* **Short task**
Please replace every "GUI agent" in the data below with "desktop agent", and leave everything else unchanged.

(Interface element data)
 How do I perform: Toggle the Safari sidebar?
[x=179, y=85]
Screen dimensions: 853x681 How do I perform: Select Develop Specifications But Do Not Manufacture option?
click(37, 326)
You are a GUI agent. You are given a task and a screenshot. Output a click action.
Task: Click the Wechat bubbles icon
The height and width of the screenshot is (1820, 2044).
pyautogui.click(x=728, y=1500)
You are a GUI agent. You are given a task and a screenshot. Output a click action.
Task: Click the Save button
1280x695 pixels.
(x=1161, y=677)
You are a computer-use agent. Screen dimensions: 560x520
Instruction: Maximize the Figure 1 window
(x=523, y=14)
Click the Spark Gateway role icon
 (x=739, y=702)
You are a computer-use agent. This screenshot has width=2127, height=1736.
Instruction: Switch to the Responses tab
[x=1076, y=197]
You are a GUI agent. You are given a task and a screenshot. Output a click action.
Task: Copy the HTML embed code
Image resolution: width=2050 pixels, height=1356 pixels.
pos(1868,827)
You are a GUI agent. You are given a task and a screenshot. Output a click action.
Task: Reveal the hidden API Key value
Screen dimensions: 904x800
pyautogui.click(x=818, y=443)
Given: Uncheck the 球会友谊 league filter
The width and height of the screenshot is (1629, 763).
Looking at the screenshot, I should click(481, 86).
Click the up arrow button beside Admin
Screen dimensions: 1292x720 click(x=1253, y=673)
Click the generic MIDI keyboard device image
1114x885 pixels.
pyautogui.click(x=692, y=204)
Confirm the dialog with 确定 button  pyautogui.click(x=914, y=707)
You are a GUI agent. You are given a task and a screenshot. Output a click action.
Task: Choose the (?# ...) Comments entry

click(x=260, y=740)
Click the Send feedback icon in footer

* **Result of the task**
 How do I perform: Toggle the Safari sidebar?
[x=179, y=85]
Screen dimensions: 853x681 How do I perform: Select Develop Specifications But Do Not Manufacture option?
click(37, 326)
You are a desktop agent. You are given a task and a screenshot. Output a click action.
Task: Click the Wechat bubbles icon
The height and width of the screenshot is (1820, 2044).
pyautogui.click(x=728, y=1500)
You are a desktop agent. You are given a task and a screenshot. Output a click action.
Task: Click the Save button
1280x695 pixels.
(x=1161, y=677)
You are a computer-use agent. Screen dimensions: 560x520
Instruction: Maximize the Figure 1 window
(x=523, y=14)
Click the Spark Gateway role icon
 (x=739, y=702)
You are a computer-use agent. This screenshot has width=2127, height=1736.
Instruction: Switch to the Responses tab
[x=1076, y=197]
You are a desktop agent. You are given a task and a screenshot. Output a click action.
Task: Copy the HTML embed code
Image resolution: width=2050 pixels, height=1356 pixels.
pos(1868,827)
You are a desktop agent. You are given a task and a screenshot. Output a click action.
Task: Reveal the hidden API Key value
Screen dimensions: 904x800
pyautogui.click(x=818, y=443)
Given: Uncheck the 球会友谊 league filter
The width and height of the screenshot is (1629, 763).
Looking at the screenshot, I should click(481, 86).
Click the up arrow button beside Admin
Screen dimensions: 1292x720 click(x=1253, y=673)
Click the generic MIDI keyboard device image
1114x885 pixels.
pyautogui.click(x=692, y=204)
Confirm the dialog with 确定 button  pyautogui.click(x=914, y=707)
You are a desktop agent. You are given a task and a screenshot. Output a click action.
Task: Choose the (?# ...) Comments entry

click(x=260, y=740)
Click the Send feedback icon in footer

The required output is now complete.